> OBJETIVO DEL EJERCICIO:
Copia del texto sobre la reforma laboral el fragmento que va desde "Quizás no sorprendan" hasta "las mismas dolencias.", ambos incluidos.

== TEXTO PARA LEER

El diálogo social entra esta semana en la recta final de la negociación. El devenir de la reforma del mercado de trabajo dependerá de si Gobierno, sindicatos y patronal logran alcanzar el consenso o si, por el contrario, el Ejecutivo termina imponiendo una modificación en solitario

Quizás no sorprendan mucho estas declaraciones del ministro de Trabajo: "El objetivo de la reforma laboral es reducir la incertidumbre empresarial sobre la creación de nuevos puestos de trabajo (...) y facilitar la inserción de jóvenes trabajadores y la vuelta de desempleados a puestos de trabajo". Tal vez pille más de improviso saber que estas palabras se pronunciaron en 1984, cuando Joaquín Almunia portaba la cartera que ha heredado Celestino Corbacho, junto con un encargo similar: sacar adelante una reforma laboral que logre sanar a un "mercado de trabajo enfermo". Lo preocupante, un cuarto de siglo después y tras cinco reformas, es que el paciente sigue afectado de las mismas dolencias.

====
== DATOS APORTADOS

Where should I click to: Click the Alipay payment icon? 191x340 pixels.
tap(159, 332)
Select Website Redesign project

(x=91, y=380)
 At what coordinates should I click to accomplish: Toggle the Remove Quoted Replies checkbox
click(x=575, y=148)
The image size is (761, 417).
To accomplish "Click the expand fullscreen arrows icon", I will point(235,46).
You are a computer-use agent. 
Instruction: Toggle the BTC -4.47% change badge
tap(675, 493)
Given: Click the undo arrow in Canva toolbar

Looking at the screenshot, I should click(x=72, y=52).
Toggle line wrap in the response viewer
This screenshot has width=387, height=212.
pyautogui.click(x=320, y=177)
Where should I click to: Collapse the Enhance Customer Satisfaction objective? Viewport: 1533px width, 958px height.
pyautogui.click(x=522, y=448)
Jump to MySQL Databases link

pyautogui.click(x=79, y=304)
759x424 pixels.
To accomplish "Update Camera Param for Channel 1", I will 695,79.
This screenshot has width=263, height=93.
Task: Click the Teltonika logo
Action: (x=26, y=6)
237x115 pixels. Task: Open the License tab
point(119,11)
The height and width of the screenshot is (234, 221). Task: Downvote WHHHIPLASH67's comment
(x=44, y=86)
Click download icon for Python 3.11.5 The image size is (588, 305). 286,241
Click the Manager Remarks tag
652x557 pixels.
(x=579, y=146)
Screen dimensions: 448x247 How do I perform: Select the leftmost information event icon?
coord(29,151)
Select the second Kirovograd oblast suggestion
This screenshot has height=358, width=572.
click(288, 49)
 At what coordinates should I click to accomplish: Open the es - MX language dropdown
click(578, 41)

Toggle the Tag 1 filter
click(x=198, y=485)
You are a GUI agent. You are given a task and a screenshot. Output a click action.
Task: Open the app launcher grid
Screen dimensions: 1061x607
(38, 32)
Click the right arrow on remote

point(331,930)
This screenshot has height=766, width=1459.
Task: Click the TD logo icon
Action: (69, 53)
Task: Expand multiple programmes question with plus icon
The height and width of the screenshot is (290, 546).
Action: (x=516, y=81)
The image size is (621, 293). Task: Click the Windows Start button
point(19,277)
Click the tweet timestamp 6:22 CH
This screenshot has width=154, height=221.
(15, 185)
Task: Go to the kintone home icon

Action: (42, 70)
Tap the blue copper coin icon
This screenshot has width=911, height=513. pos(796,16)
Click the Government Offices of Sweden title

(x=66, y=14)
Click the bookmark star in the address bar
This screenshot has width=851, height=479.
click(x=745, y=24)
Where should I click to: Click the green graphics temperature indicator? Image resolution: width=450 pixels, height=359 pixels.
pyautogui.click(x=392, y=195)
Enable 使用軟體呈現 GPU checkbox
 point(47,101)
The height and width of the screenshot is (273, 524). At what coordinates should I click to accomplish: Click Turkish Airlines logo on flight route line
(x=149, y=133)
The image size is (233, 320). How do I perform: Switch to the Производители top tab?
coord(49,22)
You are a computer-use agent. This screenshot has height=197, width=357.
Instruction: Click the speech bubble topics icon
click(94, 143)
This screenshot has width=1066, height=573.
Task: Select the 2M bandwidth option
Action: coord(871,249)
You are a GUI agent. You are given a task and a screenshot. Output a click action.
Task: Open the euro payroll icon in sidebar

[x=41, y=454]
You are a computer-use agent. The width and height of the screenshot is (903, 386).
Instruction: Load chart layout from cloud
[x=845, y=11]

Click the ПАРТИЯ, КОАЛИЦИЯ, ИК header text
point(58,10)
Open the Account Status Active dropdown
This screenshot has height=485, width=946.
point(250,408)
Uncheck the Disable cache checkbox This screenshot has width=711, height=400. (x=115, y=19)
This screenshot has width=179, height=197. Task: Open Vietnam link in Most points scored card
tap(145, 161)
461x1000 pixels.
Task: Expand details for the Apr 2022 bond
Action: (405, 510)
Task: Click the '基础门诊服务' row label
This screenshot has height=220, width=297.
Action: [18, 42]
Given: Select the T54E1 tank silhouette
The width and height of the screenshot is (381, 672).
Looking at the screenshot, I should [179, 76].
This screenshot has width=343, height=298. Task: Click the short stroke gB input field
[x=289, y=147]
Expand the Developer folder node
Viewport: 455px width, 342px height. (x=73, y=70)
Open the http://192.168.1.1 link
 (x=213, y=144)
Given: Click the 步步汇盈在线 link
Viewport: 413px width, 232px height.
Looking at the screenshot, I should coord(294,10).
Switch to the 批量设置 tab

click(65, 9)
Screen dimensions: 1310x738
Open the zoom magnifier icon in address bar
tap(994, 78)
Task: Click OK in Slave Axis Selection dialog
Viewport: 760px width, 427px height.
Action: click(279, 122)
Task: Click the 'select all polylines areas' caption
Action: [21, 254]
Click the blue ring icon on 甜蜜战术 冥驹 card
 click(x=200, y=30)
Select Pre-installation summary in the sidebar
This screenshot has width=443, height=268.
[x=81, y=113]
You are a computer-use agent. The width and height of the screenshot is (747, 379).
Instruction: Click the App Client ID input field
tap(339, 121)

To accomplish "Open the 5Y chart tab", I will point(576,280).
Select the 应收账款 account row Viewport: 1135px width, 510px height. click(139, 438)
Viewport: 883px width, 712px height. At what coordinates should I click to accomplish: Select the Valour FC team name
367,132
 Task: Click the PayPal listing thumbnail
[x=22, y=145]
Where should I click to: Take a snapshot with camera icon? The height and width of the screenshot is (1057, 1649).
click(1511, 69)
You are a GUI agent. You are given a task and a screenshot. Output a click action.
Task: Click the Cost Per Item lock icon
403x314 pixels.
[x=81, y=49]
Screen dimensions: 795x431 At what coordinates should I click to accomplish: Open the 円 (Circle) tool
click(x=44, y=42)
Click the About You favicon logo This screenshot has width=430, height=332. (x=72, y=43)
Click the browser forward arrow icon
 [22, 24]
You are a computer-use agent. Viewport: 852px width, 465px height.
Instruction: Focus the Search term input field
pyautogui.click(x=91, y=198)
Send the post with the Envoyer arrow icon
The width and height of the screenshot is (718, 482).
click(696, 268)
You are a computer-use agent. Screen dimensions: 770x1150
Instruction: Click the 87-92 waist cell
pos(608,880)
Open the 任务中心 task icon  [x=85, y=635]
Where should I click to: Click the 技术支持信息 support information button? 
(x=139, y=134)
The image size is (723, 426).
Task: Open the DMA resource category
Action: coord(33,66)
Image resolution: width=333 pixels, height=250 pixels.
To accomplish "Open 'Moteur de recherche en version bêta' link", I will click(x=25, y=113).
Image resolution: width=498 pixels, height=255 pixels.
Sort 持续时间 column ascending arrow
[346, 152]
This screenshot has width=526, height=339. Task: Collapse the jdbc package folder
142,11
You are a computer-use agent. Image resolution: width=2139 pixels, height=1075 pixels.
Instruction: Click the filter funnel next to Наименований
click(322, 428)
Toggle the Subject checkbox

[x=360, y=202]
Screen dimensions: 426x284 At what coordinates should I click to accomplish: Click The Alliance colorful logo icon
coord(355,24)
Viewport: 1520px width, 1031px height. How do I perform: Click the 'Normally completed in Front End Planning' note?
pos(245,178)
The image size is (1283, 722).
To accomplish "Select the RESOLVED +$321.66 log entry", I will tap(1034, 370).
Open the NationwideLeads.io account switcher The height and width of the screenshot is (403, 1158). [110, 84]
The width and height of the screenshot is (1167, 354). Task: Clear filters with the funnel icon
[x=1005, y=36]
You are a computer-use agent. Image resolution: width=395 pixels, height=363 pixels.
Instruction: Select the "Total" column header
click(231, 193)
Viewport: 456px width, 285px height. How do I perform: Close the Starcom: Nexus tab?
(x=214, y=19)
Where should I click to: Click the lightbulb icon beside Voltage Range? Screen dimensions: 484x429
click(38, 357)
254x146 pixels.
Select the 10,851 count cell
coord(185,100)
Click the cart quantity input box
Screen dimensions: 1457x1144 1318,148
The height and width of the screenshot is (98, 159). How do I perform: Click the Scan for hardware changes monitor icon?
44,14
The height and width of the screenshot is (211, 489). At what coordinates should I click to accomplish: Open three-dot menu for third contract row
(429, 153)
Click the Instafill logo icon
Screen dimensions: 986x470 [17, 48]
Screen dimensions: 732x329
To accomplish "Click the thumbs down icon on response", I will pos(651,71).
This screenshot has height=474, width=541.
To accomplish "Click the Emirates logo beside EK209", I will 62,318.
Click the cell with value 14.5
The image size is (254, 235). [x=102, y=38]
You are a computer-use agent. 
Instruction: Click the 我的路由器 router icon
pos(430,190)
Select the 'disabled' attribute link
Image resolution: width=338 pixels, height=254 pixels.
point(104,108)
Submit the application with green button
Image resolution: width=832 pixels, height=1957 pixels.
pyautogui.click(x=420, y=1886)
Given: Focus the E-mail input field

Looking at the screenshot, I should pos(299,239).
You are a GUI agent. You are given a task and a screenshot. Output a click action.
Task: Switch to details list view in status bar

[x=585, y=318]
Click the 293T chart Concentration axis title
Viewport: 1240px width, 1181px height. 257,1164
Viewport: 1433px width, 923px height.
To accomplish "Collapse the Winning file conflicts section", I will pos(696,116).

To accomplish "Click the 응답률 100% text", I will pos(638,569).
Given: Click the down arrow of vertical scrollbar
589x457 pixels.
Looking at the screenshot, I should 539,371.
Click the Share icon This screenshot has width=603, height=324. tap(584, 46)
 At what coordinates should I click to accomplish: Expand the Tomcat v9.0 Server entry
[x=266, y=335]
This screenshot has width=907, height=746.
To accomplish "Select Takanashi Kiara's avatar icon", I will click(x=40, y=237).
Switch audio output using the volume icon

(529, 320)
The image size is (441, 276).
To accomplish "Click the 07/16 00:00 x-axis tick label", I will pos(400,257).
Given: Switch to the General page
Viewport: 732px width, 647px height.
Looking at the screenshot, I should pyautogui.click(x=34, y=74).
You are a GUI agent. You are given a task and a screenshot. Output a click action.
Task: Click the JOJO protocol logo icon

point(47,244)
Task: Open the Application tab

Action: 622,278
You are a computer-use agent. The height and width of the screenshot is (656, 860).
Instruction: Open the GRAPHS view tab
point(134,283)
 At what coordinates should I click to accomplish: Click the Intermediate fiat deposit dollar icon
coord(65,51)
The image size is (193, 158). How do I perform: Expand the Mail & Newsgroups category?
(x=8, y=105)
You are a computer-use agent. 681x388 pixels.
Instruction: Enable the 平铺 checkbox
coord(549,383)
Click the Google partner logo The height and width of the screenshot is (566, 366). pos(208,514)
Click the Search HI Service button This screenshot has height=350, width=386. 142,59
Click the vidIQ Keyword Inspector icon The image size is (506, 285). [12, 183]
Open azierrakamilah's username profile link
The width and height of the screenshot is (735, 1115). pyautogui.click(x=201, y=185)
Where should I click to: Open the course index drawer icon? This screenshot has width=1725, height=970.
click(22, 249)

====

> SOLUCIÓN DEL EJERCICIO:
Quizás no sorprendan mucho estas declaraciones del ministro de Trabajo: "El objetivo de la reforma laboral es reducir la incertidumbre empresarial sobre la creación de nuevos puestos de trabajo (...) y facilitar la inserción de jóvenes trabajadores y la vuelta de desempleados a puestos de trabajo". Tal vez pille más de improviso saber que estas palabras se pronunciaron en 1984, cuando Joaquín Almunia portaba la cartera que ha heredado Celestino Corbacho, junto con un encargo similar: sacar adelante una reforma laboral que logre sanar a un "mercado de trabajo enfermo". Lo preocupante, un cuarto de siglo después y tras cinco reformas, es que el paciente sigue afectado de las mismas dolencias.